Start of Block

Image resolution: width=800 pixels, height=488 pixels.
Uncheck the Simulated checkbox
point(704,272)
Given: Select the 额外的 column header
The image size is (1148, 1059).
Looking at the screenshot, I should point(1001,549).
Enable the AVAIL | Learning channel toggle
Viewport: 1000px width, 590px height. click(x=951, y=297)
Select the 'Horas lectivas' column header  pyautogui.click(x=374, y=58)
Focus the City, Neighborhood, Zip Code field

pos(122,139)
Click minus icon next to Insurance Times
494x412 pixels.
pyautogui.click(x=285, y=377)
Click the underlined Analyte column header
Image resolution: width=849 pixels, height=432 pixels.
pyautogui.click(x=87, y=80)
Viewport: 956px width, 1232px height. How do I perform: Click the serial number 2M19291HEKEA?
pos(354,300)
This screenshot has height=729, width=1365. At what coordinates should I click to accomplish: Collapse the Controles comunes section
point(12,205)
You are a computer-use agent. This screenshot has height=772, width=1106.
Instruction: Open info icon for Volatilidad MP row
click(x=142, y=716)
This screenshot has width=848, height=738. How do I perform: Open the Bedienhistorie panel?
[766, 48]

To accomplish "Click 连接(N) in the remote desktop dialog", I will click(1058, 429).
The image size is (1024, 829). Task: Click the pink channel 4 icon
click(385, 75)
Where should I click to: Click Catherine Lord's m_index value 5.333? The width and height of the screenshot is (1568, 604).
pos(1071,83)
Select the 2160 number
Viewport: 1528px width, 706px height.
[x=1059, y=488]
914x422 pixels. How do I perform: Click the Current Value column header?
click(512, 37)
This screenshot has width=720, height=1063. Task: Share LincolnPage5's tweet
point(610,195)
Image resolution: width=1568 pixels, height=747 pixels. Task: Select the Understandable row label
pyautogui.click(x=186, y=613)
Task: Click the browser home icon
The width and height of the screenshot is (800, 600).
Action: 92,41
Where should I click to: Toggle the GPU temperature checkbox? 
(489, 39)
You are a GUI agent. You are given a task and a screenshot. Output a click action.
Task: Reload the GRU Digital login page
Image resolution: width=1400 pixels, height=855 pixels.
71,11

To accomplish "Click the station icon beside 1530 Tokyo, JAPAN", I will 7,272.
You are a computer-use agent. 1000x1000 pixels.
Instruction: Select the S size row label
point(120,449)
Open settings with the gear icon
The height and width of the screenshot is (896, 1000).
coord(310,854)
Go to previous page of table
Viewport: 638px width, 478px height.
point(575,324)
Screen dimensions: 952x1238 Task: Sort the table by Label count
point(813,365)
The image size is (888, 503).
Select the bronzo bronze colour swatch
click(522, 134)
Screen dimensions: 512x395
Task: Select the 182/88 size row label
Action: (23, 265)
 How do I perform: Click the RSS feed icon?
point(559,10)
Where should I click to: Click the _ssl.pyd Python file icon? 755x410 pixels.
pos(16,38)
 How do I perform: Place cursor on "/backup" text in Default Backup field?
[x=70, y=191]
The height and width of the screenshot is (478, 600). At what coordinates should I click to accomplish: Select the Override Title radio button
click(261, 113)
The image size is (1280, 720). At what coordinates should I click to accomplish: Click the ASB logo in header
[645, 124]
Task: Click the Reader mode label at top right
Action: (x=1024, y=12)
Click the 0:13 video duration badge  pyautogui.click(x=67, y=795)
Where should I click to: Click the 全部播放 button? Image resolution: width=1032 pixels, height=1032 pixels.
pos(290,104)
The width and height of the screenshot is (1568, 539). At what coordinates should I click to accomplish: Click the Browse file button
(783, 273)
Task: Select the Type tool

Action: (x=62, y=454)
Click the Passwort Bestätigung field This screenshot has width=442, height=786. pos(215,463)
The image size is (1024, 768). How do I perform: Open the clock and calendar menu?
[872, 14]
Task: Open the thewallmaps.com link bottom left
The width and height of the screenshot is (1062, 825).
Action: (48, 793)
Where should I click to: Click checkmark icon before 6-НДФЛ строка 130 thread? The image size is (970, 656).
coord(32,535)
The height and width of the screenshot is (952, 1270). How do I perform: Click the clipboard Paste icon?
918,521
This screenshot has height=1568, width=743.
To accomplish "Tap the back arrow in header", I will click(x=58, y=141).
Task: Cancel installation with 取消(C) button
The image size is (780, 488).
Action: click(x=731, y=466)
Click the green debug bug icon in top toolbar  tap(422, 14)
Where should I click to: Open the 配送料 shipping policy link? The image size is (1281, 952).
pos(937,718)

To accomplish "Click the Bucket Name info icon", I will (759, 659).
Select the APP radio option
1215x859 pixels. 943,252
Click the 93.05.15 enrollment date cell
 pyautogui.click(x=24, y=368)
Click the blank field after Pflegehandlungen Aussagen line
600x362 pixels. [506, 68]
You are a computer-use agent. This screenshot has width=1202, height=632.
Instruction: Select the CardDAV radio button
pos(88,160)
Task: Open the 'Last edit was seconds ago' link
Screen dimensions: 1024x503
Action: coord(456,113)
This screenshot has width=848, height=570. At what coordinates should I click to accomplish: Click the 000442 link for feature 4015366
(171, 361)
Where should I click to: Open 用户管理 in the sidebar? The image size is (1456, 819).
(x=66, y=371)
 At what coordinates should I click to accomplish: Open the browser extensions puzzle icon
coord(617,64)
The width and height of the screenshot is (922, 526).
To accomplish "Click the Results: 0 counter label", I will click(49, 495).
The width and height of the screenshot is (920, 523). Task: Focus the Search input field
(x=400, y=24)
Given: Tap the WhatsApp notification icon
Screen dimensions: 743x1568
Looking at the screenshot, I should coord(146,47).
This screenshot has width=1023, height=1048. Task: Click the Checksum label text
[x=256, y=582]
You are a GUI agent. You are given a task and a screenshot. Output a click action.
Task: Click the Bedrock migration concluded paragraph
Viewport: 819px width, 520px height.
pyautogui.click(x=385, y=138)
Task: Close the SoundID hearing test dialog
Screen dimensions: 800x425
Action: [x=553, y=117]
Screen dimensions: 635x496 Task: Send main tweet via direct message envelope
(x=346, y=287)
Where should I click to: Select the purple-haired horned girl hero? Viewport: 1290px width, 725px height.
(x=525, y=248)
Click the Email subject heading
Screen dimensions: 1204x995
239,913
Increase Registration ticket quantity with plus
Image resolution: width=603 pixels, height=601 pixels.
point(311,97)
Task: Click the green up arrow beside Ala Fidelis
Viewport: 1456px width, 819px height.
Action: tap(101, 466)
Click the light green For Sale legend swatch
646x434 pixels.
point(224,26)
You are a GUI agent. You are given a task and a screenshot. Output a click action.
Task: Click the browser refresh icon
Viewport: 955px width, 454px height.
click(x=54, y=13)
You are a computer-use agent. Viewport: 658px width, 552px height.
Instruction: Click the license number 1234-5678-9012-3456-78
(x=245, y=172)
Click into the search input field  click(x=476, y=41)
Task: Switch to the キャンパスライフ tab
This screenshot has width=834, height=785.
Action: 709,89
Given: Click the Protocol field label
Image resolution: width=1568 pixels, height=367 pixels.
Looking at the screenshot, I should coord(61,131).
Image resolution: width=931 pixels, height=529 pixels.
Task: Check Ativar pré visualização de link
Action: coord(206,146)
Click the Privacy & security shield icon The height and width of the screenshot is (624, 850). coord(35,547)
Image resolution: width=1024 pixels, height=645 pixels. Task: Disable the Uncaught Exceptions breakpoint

End of Block

● **Work task**: A line belongs in the answer if it contains the word "computer"; please copy each such line from the material.

● **Output of the task**:
You are a computer-use agent. This screenshot has height=772, width=1106.
You are a computer-use agent. 1000x1000 pixels.
You are a computer-use agent. This screenshot has width=1202, height=632.
You are a computer-use agent. Viewport: 658px width, 552px height.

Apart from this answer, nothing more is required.